> _Task statement_:
Scan the entries below for the word "agent" and copy every line where it turns up.

> _Records for processing_:
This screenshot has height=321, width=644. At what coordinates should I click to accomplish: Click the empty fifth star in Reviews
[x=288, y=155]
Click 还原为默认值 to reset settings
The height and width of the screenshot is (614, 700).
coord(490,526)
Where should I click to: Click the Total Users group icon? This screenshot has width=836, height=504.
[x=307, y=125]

==

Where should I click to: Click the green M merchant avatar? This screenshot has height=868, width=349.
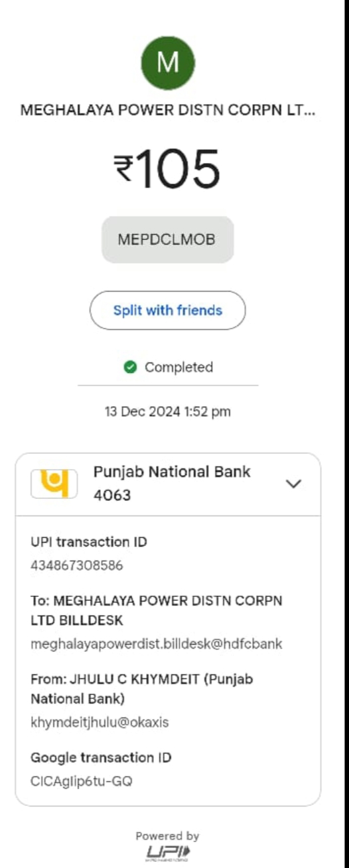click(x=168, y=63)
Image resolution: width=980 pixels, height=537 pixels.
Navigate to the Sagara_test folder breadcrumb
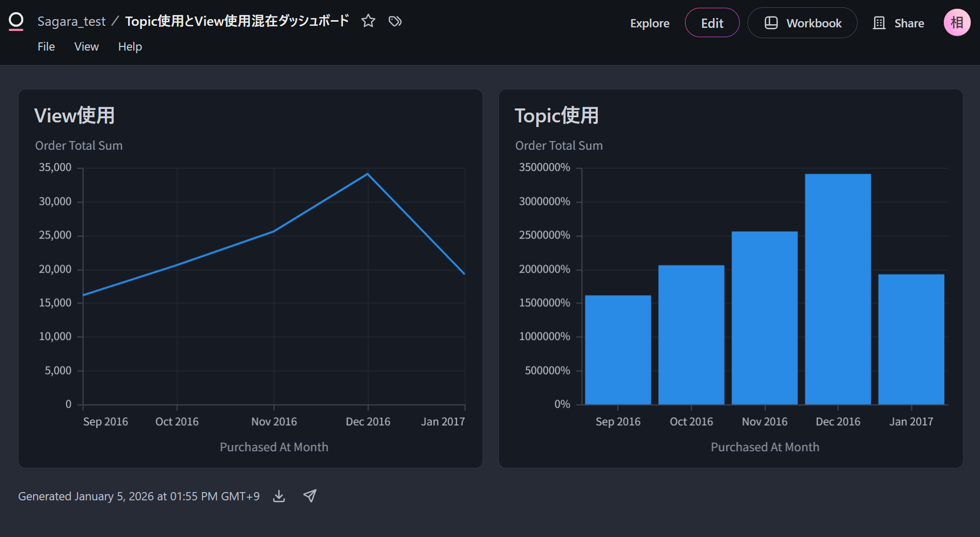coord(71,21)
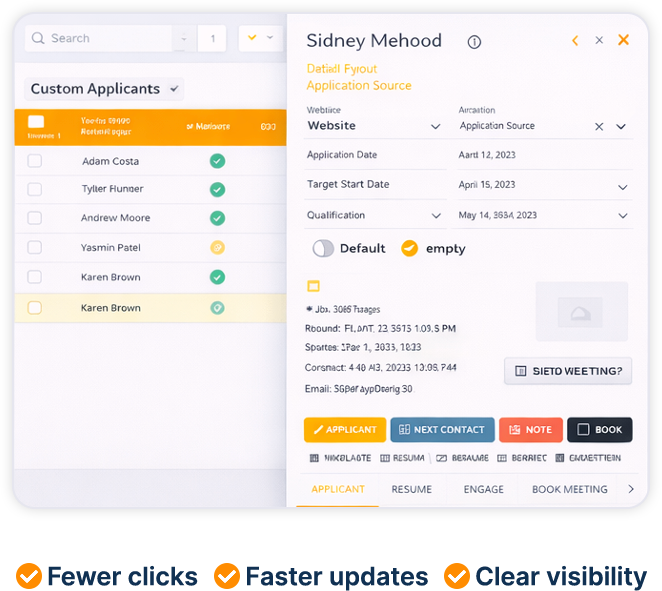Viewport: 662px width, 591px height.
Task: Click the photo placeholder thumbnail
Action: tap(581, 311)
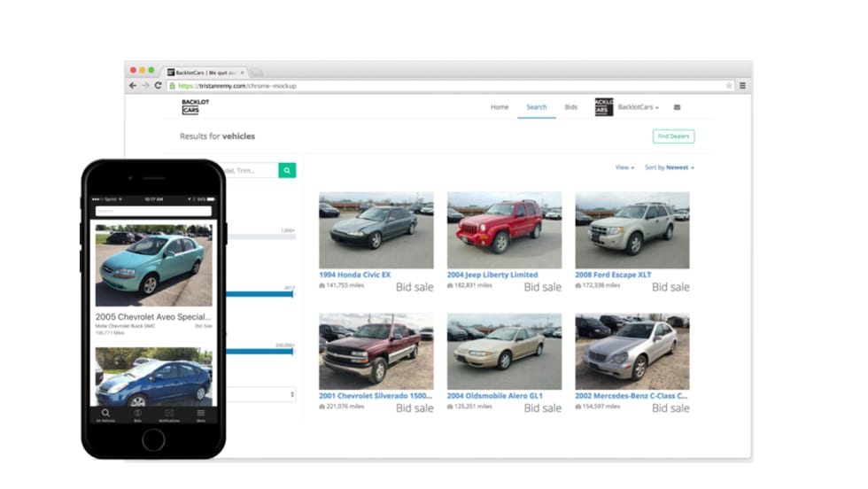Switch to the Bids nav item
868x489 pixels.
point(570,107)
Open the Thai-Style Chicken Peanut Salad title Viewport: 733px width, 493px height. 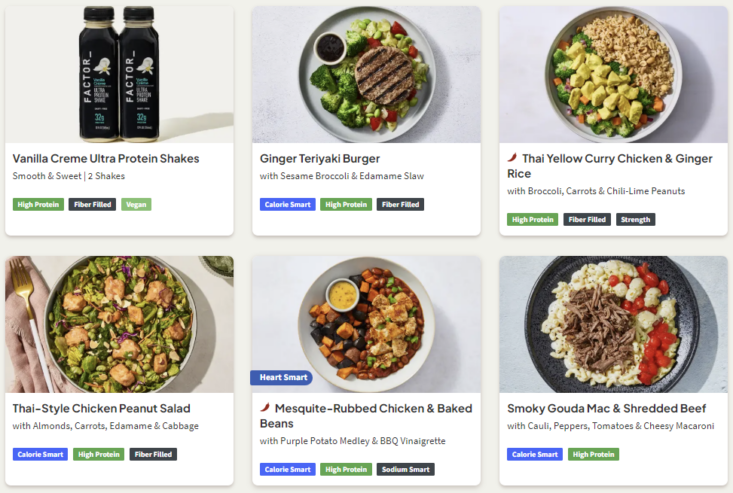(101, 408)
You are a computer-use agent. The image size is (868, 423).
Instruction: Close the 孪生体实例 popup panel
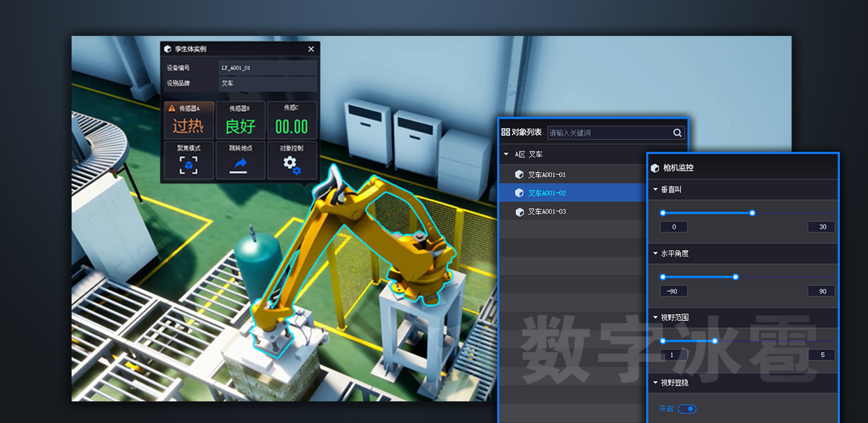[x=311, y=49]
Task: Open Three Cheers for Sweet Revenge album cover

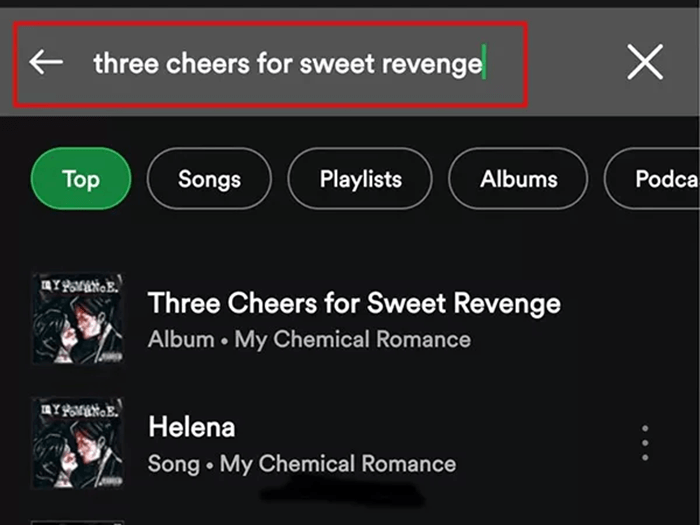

---

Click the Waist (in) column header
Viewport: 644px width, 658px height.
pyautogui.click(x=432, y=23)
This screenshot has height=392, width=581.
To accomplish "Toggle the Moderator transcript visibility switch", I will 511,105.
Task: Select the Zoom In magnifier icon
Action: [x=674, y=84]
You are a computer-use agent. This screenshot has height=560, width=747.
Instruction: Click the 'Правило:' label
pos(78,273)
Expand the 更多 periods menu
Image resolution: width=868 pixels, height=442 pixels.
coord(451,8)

> _Exercise result_:
You are a computer-use agent. The image size is (868, 423).
You are a computer-use agent. This screenshot has height=560, width=747.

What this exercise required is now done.